Sunday, September 5, 2010

Vegetarian Cooking

Most of us who cook, serve and eat non-vegetarian food struggle when it comes to serving an entirely vegetarian meal. No, don't get me wrong. I do cook and eat a lot of vegetarian food. In fact I can very proudly claim to eat all vegetables. But it just seems way simpler to make a meal with a chicken curry or mustard fish thrown in. Non-vegetarian food seems simpler to cook and you rarely go wrong. In whatever form you serve the non-vegetarian dish people tend to relish it. Further the vegetarian accompaniments are treated as lesser mortals with hardly any attention being paid to them. So when you cook for a primarily non-vegetarian family you don't hone your vegetable cooking skills. They are there to curtail the meat eating and to make the meal more balanced.
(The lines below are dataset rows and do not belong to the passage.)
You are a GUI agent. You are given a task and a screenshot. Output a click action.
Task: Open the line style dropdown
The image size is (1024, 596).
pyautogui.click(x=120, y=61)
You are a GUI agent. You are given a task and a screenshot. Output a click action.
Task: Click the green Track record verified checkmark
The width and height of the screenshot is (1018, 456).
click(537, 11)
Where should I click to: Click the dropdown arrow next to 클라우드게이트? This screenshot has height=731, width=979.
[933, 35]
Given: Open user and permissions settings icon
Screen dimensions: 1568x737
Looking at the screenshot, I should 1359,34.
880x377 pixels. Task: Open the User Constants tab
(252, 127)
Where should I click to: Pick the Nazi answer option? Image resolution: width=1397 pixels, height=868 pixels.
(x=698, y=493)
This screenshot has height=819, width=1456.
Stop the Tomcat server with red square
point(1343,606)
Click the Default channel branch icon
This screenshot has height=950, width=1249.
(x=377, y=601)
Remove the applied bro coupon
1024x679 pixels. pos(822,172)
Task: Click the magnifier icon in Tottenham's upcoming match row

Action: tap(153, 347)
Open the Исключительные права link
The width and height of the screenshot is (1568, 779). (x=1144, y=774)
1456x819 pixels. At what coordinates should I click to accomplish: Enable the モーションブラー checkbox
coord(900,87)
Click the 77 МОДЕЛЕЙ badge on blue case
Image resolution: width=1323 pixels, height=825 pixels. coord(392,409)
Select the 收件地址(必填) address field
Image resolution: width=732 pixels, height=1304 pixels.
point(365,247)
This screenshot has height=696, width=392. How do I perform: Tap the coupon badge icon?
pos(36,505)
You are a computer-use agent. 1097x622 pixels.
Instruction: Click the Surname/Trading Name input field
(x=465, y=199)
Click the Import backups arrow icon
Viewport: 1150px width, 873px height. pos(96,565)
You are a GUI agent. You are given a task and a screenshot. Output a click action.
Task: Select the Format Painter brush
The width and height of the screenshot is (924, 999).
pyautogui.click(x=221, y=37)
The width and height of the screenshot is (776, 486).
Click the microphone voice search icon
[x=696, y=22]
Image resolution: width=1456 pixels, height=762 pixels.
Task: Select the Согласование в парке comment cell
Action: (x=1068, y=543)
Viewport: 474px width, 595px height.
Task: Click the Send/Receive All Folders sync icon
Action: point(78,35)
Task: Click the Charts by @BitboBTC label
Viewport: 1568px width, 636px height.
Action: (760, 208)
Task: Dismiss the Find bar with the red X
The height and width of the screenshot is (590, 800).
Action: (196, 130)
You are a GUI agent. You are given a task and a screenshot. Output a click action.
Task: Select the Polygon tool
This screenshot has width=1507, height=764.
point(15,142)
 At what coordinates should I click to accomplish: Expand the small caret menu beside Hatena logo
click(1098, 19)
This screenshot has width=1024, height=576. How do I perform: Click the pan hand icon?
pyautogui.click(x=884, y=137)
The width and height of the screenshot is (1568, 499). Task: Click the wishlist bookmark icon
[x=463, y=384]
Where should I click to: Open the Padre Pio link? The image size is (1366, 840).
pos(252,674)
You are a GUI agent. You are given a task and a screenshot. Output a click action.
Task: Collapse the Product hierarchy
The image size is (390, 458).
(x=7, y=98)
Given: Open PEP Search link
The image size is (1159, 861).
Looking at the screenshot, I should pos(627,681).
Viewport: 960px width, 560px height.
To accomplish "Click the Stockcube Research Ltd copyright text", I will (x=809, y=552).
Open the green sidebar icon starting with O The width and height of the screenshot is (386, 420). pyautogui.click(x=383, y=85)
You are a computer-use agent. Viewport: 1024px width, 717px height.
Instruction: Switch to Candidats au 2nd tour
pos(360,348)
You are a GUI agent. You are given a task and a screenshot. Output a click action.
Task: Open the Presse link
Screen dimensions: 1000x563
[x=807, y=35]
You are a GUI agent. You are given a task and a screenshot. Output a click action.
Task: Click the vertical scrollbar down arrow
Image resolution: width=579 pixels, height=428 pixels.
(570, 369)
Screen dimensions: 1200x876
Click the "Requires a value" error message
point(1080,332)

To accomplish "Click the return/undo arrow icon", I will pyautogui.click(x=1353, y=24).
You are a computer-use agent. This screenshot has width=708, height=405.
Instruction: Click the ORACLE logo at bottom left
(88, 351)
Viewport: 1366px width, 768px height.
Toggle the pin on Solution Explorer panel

Cooking vegetables, well seems a lot tougher. Most of my exotic vegetarian cooking is either with a mayo(egg less) dressing or a cheesy sauces or as stir fry's or with a heavy stuffing( Stuffed tomato, stuffed capsicum). Neither of this goes with the rest of the home cooked Indian food. Have been trying to learn a few new ones like Masala Stuffed Parwal, Sorshe and Poshto Parwal, Kadali Bada(Odiya) etc.

A friend of mine has elderly vegetarian house guests visiting her in two weeks. She wanted me to upload a few vegetable based dishes. This one is called Kasa Tarkari in Odiya( loosely translated it means Stir fry, though made quite diferently from a stir fry and tastes really different). Traditionally eaten with Puris and Parathas but tastes equally good with Roti. It has a " Makha Makha" consistency( neither dry nor gravy somewhere in between) and thus does not require an additional gravy dish or daal to go with it.

Kasa Tarkari( Serves 4)


Potato: 2 large sized ones
Ridge gourd( Janhi in Oriya and Jhinge in Bengali): 2
Pumpkin: About quarter of a small pumpkin
Parwal: 4/5
Brinjal: 4/5 small sized brinjals
Onion: 1 (optional)
Tomato: 1 large tomato
Panch Phoran: 1 tsp( This is a mixture of Methi seeds, Kala Jeera, Jeera, Saunf and Radhuni/Ajwain), would be available as Panch Phoran in most Modern Trade stores
Oil: 1 tsp
Finely chopped corriander leaves for the garnish
Salt to taste


Chop all the vegetables to the same size( small cubes).

Heat the oil in a non-stick pan. Add the panchphoran and let it sputter. Next add the onions and saute for a while till the onion looks glassy. Add all the vegetables, salt and cook on medium flame. Keep sauteing the vegetables from time to time. Do NOT cover. The vegetables will give out water as they cook and the dish gets cooked in the same. No need to add extra water. The taste comes from the process of constantly moving the vegetables around( it is called "kasiba or "ghantiba" in Odiya). Cook till the vegetables are done. The dish will have a mish-mashed look. Ridge gourd and pumpkin provide it with a natural sweetness.

Garnish with finely chopped corriander leaves and serve hot with rotis.

Note: Do not cover and cook to speed up the process, would taste like boiled vegetables

Uses very little oil and is a really healthy dish.